--- Task description ---
Word for word, output the data that follows.

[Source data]
***
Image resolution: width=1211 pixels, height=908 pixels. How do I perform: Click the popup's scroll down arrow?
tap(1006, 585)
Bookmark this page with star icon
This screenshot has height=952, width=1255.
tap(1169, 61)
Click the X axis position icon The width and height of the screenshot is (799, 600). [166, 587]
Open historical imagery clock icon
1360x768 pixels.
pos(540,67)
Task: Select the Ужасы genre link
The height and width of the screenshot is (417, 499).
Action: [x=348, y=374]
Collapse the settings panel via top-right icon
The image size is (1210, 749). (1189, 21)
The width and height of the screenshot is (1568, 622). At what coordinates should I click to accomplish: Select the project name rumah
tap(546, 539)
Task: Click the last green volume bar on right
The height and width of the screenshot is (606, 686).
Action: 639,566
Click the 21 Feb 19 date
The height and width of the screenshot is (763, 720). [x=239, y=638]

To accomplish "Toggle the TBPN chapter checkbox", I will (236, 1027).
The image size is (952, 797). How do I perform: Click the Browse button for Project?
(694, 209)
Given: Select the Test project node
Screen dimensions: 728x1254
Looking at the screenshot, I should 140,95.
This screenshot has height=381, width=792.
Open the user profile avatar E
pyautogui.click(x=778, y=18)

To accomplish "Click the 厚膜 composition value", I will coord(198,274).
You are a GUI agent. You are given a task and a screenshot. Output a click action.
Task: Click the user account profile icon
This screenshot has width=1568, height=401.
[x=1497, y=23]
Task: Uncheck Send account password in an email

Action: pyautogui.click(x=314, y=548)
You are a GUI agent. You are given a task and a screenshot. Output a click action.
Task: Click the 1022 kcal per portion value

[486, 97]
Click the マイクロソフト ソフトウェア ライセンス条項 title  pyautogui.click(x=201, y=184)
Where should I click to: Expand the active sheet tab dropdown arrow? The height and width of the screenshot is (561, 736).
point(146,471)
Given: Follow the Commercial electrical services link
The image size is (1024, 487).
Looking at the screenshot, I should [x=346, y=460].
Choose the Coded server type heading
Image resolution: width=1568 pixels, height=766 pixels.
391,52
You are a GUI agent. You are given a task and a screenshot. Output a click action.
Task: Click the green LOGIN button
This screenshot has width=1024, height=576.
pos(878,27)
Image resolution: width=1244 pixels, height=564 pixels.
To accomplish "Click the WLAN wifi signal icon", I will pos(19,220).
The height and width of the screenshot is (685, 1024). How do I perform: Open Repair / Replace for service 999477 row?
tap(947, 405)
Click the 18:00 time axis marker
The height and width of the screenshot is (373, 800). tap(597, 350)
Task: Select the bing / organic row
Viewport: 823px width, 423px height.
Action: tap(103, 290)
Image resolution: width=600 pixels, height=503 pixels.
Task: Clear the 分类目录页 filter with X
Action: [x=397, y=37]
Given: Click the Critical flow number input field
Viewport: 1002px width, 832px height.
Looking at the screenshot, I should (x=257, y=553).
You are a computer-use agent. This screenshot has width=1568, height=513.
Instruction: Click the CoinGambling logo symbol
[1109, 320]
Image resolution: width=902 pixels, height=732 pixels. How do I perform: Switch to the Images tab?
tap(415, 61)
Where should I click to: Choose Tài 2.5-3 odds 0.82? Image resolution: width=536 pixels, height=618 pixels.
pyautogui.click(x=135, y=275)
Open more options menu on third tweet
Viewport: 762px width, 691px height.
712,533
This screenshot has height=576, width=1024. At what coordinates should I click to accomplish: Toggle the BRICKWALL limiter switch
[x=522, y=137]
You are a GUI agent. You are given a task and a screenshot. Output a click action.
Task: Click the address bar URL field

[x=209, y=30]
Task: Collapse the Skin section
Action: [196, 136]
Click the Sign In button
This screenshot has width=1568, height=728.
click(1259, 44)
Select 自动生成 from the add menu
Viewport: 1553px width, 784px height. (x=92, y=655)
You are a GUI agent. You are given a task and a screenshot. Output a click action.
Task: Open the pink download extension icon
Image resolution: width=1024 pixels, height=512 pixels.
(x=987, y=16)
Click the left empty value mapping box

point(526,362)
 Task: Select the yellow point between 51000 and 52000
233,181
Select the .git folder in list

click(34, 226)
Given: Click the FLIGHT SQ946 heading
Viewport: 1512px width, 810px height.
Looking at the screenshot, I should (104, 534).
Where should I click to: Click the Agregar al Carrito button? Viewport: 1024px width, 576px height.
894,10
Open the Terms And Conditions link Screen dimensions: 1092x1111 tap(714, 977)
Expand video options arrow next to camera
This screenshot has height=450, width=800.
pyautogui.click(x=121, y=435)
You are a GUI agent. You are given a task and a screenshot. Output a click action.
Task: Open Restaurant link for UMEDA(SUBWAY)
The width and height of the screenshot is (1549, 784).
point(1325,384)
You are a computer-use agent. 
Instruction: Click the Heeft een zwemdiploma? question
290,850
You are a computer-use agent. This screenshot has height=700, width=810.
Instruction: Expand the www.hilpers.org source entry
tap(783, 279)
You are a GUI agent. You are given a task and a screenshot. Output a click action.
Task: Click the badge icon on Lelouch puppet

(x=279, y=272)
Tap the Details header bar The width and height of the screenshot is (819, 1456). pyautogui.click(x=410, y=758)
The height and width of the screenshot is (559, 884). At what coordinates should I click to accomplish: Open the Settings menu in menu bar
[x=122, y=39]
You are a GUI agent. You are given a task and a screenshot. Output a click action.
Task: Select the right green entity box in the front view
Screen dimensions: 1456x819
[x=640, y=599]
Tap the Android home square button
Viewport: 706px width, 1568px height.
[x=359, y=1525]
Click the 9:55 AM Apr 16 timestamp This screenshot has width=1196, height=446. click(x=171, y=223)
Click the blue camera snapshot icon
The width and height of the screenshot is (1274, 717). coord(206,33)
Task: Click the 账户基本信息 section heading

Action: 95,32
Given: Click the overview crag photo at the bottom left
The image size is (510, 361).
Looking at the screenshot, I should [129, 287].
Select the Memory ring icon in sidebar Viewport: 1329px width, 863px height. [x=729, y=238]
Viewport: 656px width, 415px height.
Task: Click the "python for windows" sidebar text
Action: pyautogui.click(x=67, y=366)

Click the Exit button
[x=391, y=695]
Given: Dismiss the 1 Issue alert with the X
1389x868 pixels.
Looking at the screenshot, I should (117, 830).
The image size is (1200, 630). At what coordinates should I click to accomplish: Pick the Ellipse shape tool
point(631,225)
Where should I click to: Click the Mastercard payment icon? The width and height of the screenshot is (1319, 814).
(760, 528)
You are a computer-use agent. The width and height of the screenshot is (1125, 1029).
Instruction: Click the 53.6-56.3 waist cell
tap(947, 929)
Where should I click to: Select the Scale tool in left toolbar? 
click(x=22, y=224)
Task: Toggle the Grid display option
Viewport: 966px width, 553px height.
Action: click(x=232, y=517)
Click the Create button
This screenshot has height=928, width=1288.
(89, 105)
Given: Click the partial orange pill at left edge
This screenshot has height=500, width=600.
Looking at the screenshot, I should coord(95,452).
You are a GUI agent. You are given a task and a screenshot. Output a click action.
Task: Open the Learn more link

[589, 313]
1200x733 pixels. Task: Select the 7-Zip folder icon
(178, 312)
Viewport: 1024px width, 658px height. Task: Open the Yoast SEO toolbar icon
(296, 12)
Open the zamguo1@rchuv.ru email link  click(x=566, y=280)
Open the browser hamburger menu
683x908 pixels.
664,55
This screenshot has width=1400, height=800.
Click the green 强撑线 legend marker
***
--- Expected answer ---
Image resolution: width=1211 pixels, height=908 pixels. How do I perform: Click the popup's scroll down arrow?
tap(1006, 585)
Bookmark this page with star icon
This screenshot has height=952, width=1255.
tap(1169, 61)
Click the X axis position icon The width and height of the screenshot is (799, 600). [166, 587]
Open historical imagery clock icon
1360x768 pixels.
pos(540,67)
Task: Select the Ужасы genre link
The height and width of the screenshot is (417, 499).
Action: [x=348, y=374]
Collapse the settings panel via top-right icon
The image size is (1210, 749). (1189, 21)
The width and height of the screenshot is (1568, 622). At what coordinates should I click to accomplish: Select the project name rumah
tap(546, 539)
Task: Click the last green volume bar on right
The height and width of the screenshot is (606, 686).
Action: 639,566
Click the 21 Feb 19 date
The height and width of the screenshot is (763, 720). [x=239, y=638]

To accomplish "Toggle the TBPN chapter checkbox", I will (236, 1027).
The image size is (952, 797). How do I perform: Click the Browse button for Project?
(694, 209)
Given: Select the Test project node
Screen dimensions: 728x1254
Looking at the screenshot, I should 140,95.
This screenshot has height=381, width=792.
Open the user profile avatar E
pyautogui.click(x=778, y=18)

To accomplish "Click the 厚膜 composition value", I will coord(198,274).
You are a GUI agent. You are given a task and a screenshot. Output a click action.
Task: Click the user account profile icon
This screenshot has width=1568, height=401.
[x=1497, y=23]
Task: Uncheck Send account password in an email

Action: pyautogui.click(x=314, y=548)
You are a GUI agent. You are given a task and a screenshot. Output a click action.
Task: Click the 1022 kcal per portion value

[486, 97]
Click the マイクロソフト ソフトウェア ライセンス条項 title  pyautogui.click(x=201, y=184)
Where should I click to: Expand the active sheet tab dropdown arrow? The height and width of the screenshot is (561, 736).
point(146,471)
Given: Follow the Commercial electrical services link
The image size is (1024, 487).
Looking at the screenshot, I should [x=346, y=460].
Choose the Coded server type heading
Image resolution: width=1568 pixels, height=766 pixels.
391,52
You are a GUI agent. You are given a task and a screenshot. Output a click action.
Task: Click the green LOGIN button
This screenshot has width=1024, height=576.
pos(878,27)
Image resolution: width=1244 pixels, height=564 pixels.
To accomplish "Click the WLAN wifi signal icon", I will pos(19,220).
The height and width of the screenshot is (685, 1024). How do I perform: Open Repair / Replace for service 999477 row?
tap(947, 405)
Click the 18:00 time axis marker
The height and width of the screenshot is (373, 800). tap(597, 350)
Task: Select the bing / organic row
Viewport: 823px width, 423px height.
Action: tap(103, 290)
Image resolution: width=600 pixels, height=503 pixels.
Task: Clear the 分类目录页 filter with X
Action: [x=397, y=37]
Given: Click the Critical flow number input field
Viewport: 1002px width, 832px height.
Looking at the screenshot, I should (x=257, y=553).
You are a computer-use agent. This screenshot has width=1568, height=513.
Instruction: Click the CoinGambling logo symbol
[1109, 320]
Image resolution: width=902 pixels, height=732 pixels. How do I perform: Switch to the Images tab?
tap(415, 61)
Where should I click to: Choose Tài 2.5-3 odds 0.82? Image resolution: width=536 pixels, height=618 pixels.
pyautogui.click(x=135, y=275)
Open more options menu on third tweet
Viewport: 762px width, 691px height.
712,533
This screenshot has height=576, width=1024. At what coordinates should I click to accomplish: Toggle the BRICKWALL limiter switch
[x=522, y=137]
You are a GUI agent. You are given a task and a screenshot. Output a click action.
Task: Click the address bar URL field

[x=209, y=30]
Task: Collapse the Skin section
Action: [196, 136]
Click the Sign In button
This screenshot has width=1568, height=728.
click(1259, 44)
Select 自动生成 from the add menu
Viewport: 1553px width, 784px height. (x=92, y=655)
You are a GUI agent. You are given a task and a screenshot. Output a click action.
Task: Open the pink download extension icon
Image resolution: width=1024 pixels, height=512 pixels.
(x=987, y=16)
Click the left empty value mapping box

point(526,362)
 Task: Select the yellow point between 51000 and 52000
233,181
Select the .git folder in list

click(34, 226)
Given: Click the FLIGHT SQ946 heading
Viewport: 1512px width, 810px height.
Looking at the screenshot, I should (104, 534).
Where should I click to: Click the Agregar al Carrito button? Viewport: 1024px width, 576px height.
894,10
Open the Terms And Conditions link Screen dimensions: 1092x1111 tap(714, 977)
Expand video options arrow next to camera
This screenshot has height=450, width=800.
pyautogui.click(x=121, y=435)
You are a GUI agent. You are given a task and a screenshot. Output a click action.
Task: Open Restaurant link for UMEDA(SUBWAY)
The width and height of the screenshot is (1549, 784).
point(1325,384)
You are a computer-use agent. 
Instruction: Click the Heeft een zwemdiploma? question
290,850
You are a computer-use agent. This screenshot has height=700, width=810.
Instruction: Expand the www.hilpers.org source entry
tap(783, 279)
You are a GUI agent. You are given a task and a screenshot. Output a click action.
Task: Click the badge icon on Lelouch puppet

(x=279, y=272)
Tap the Details header bar The width and height of the screenshot is (819, 1456). pyautogui.click(x=410, y=758)
The height and width of the screenshot is (559, 884). At what coordinates should I click to accomplish: Open the Settings menu in menu bar
[x=122, y=39]
You are a GUI agent. You are given a task and a screenshot. Output a click action.
Task: Select the right green entity box in the front view
Screen dimensions: 1456x819
[x=640, y=599]
Tap the Android home square button
Viewport: 706px width, 1568px height.
[x=359, y=1525]
Click the 9:55 AM Apr 16 timestamp This screenshot has width=1196, height=446. click(x=171, y=223)
Click the blue camera snapshot icon
The width and height of the screenshot is (1274, 717). coord(206,33)
Task: Click the 账户基本信息 section heading

Action: 95,32
Given: Click the overview crag photo at the bottom left
The image size is (510, 361).
Looking at the screenshot, I should [129, 287].
Select the Memory ring icon in sidebar Viewport: 1329px width, 863px height. [x=729, y=238]
Viewport: 656px width, 415px height.
Task: Click the "python for windows" sidebar text
Action: pyautogui.click(x=67, y=366)

Click the Exit button
[x=391, y=695]
Given: Dismiss the 1 Issue alert with the X
1389x868 pixels.
Looking at the screenshot, I should (117, 830).
The image size is (1200, 630). At what coordinates should I click to accomplish: Pick the Ellipse shape tool
point(631,225)
Where should I click to: Click the Mastercard payment icon? The width and height of the screenshot is (1319, 814).
(760, 528)
You are a computer-use agent. The width and height of the screenshot is (1125, 1029).
Instruction: Click the 53.6-56.3 waist cell
tap(947, 929)
Where should I click to: Select the Scale tool in left toolbar? 
click(x=22, y=224)
Task: Toggle the Grid display option
Viewport: 966px width, 553px height.
Action: click(x=232, y=517)
Click the Create button
This screenshot has height=928, width=1288.
(89, 105)
Given: Click the partial orange pill at left edge
This screenshot has height=500, width=600.
Looking at the screenshot, I should coord(95,452).
You are a GUI agent. You are given a task and a screenshot. Output a click action.
Task: Open the Learn more link

[589, 313]
1200x733 pixels. Task: Select the 7-Zip folder icon
(178, 312)
Viewport: 1024px width, 658px height. Task: Open the Yoast SEO toolbar icon
(296, 12)
Open the zamguo1@rchuv.ru email link  click(x=566, y=280)
Open the browser hamburger menu
683x908 pixels.
664,55
This screenshot has width=1400, height=800.
Click the green 强撑线 legend marker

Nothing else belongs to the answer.